> Instructions to follow: Output the lines of the listing below as a Markdown table with the columns "Row" and "Entry". Include everything from the line containing "How do I perform: Click the last" down to the line containing "coord(147,289)", number each row, and leave out blank lines.

> Listed records:
◆ ◆ ◆ ◆ ◆ ◆ ◆

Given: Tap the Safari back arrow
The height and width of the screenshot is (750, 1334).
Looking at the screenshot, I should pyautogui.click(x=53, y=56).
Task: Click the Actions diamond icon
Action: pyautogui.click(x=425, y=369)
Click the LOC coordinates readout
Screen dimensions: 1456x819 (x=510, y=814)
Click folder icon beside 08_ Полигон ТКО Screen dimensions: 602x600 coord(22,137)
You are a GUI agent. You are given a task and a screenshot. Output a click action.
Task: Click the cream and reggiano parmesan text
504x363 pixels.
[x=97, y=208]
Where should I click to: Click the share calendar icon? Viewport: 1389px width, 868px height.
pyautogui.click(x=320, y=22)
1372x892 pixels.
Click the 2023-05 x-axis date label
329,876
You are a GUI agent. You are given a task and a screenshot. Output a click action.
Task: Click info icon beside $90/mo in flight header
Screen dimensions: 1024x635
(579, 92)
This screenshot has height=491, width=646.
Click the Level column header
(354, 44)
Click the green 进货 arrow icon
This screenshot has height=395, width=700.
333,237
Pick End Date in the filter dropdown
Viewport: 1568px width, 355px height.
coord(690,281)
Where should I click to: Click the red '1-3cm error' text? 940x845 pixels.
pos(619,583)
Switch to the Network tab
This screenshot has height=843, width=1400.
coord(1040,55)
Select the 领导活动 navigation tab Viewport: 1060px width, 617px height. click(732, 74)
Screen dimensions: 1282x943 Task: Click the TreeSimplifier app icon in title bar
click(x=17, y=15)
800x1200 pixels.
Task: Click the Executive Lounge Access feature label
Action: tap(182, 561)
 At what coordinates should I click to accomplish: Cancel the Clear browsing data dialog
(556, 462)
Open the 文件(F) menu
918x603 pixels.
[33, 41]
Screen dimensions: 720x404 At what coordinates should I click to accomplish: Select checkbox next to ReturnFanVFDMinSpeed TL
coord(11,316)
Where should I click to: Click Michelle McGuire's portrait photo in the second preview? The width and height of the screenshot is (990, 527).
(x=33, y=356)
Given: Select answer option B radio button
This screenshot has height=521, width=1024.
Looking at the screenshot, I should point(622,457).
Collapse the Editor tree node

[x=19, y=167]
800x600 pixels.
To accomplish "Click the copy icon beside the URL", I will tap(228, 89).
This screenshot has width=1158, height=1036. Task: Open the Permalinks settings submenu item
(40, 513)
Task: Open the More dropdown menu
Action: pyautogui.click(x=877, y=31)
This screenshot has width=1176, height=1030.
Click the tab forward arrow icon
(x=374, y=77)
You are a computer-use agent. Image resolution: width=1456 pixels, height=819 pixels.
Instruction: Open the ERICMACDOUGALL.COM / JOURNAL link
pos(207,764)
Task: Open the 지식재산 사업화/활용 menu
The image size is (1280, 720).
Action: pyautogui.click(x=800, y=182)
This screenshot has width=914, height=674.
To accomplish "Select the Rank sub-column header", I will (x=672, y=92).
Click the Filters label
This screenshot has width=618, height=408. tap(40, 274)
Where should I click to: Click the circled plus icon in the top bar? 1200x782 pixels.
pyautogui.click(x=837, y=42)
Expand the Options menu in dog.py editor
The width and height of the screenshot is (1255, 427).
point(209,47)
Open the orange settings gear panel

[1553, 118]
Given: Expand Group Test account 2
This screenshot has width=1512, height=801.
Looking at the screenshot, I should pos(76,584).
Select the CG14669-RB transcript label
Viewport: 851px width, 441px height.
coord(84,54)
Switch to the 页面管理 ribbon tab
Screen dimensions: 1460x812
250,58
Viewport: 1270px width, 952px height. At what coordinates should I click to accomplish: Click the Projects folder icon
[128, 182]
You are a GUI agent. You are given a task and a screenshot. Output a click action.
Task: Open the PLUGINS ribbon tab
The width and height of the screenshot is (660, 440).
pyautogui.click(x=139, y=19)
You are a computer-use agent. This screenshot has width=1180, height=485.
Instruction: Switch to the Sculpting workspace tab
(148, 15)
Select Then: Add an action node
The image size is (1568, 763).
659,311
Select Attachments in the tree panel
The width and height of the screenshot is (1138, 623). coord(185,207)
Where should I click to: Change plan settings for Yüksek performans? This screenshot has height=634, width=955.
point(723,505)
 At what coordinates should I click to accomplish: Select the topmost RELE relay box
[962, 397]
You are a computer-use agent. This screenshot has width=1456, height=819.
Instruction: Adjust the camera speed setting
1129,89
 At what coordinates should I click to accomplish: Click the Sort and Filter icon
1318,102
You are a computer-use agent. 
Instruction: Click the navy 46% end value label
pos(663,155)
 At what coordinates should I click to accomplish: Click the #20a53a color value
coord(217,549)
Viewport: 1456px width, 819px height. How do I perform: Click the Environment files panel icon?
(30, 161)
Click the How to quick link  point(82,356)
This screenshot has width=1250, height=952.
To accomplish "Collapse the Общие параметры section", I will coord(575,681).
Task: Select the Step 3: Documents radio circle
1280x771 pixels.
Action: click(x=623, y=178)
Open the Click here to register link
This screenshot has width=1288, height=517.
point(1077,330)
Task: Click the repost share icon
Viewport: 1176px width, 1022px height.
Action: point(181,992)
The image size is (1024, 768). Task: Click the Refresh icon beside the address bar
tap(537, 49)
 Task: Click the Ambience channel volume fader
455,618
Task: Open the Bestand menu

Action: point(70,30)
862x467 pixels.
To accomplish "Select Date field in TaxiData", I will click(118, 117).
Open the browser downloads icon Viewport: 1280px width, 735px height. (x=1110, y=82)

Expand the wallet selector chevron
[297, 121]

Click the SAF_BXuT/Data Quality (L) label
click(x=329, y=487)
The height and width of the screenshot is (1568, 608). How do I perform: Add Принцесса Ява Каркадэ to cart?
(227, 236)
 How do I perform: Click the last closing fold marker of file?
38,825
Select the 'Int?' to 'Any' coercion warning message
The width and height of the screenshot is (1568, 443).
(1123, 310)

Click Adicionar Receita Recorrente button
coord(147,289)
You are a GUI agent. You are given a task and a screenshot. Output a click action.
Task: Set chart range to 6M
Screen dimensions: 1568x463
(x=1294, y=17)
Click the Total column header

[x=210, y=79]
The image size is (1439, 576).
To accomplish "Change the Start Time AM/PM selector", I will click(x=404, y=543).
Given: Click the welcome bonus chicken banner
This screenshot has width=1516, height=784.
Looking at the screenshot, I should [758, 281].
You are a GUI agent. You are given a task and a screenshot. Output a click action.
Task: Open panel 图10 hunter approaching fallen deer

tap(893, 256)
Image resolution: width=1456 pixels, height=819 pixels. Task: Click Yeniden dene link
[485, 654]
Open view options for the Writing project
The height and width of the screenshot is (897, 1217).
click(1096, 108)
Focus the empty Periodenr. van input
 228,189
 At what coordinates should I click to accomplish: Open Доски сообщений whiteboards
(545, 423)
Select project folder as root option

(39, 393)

◆ ◆ ◆ ◆ ◆ ◆ ◆

> Task result:
| Row | Entry |
|---|---|
| 1 |  How do I perform: Click the last closing fold marker of file? |
| 2 | 38,825 |
| 3 | Select the 'Int?' to 'Any' coercion warning message |
| 4 | The width and height of the screenshot is (1568, 443). |
| 5 | (1123, 310) |
| 6 | Click Adicionar Receita Recorrente button |
| 7 | coord(147,289) |